*** Opening TEXT SECTION ***

According to a media statement from the FBI, the three federal agencies have received complaints of scammers using the public’s interest in COVID-19 vaccines to obtain personally identifiable information and money through various schemes.

“We continue to work diligently with law enforcement partners and the private sector to identify cyber threats and fraud in all forms,” officials said in the statement.

The agencies warned against unsolicited emails, telephone calls or personal contact from someone claiming to be from a medical office, insurance company or COVID-19 vaccine center requesting personal and/or medical information to determine recipients’ eligibility to participate in clinical vaccine trials or obtain the vaccine.

They also said advise to be wary of contact by people saying the government or government officials require you to receive a COVID-19 vaccine.

According to the statement, the public should also be aware of the following potential indicators of fraudulent activity:

  • Advertisements or offers for early access to a vaccine upon payment of a deposit or fee.

*** Closing TEXT SECTION ***
*** Opening EXTRACTED INFORMATION ***

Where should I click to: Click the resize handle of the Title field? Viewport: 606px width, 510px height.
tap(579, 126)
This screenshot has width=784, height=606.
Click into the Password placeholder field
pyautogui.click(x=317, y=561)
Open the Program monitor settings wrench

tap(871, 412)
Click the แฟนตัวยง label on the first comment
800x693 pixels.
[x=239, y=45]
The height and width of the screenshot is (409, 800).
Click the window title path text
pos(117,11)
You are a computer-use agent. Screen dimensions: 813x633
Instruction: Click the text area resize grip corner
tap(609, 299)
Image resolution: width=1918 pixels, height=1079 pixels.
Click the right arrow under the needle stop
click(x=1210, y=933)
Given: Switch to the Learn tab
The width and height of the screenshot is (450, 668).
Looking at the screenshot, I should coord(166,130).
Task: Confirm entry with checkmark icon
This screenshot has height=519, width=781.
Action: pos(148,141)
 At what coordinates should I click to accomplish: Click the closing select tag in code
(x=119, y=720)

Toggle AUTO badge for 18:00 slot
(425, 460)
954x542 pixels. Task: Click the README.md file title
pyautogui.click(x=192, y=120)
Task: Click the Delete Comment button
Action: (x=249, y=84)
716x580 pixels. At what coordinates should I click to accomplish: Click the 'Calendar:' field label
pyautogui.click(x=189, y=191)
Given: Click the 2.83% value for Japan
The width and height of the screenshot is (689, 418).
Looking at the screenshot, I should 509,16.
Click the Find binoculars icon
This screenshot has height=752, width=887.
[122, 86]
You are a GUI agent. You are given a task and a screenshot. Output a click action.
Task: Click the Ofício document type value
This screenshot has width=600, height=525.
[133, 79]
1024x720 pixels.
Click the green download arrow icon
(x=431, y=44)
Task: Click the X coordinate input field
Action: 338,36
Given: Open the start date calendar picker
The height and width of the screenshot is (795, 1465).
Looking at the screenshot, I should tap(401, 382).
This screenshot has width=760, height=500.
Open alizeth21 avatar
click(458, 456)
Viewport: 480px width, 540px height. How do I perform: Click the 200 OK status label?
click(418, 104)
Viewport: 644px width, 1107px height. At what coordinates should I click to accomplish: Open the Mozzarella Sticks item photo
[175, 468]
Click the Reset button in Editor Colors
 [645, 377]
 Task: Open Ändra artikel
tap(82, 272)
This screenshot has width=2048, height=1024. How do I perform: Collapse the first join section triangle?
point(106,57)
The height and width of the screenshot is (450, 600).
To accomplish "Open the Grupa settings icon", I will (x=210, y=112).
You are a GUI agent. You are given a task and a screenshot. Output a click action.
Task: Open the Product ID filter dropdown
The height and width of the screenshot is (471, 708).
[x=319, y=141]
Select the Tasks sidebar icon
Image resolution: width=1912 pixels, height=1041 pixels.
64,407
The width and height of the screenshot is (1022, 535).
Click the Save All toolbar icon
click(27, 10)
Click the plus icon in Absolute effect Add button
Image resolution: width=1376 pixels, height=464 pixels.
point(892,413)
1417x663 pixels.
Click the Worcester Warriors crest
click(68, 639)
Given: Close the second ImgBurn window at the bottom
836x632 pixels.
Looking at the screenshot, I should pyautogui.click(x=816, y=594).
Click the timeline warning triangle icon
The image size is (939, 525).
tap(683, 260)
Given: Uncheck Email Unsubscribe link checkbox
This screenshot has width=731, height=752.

*** Closing EXTRACTED INFORMATION ***

■ REQUIREMENT: Continue the text on COVID-19 vaccine scams, picking up right after its final sentence.

■ TASK RESULT:
  • Requests asking you to pay out of pocket to obtain the vaccine or to put your name on a COVID-19 vaccine waiting list.
  • Offers to undergo additional medical testing or procedures when obtaining a vaccine.
  • Marketers offering to sell and/or ship doses of a vaccine, domestically or internationally, in exchange for payment of a deposit or fee.
  • Claims of FDA approval for a vaccine that cannot be verified.

The agencies recommend consulting state health department websites for up-to-date information about authorized vaccine distribution channels and only obtaining a vaccine through such channels. They also suggesting consulting primary care physicians before undergoing any vaccination.

Other tips to avoid COVID-19 vaccine-related fraud:

  • Check the FDA website for current information about vaccine emergency use authorizations.
  • Don’t share personal or health information with anyone other than known and trusted medical professionals.
  • Check medical bills and insurance explanation of benefits (EOBs) for any suspicious claims and promptly reporting any errors to health insurance providers.
  • Follow guidance and recommendations from the U.S. Centers for Disease Control and Prevention and other trusted medical professionals.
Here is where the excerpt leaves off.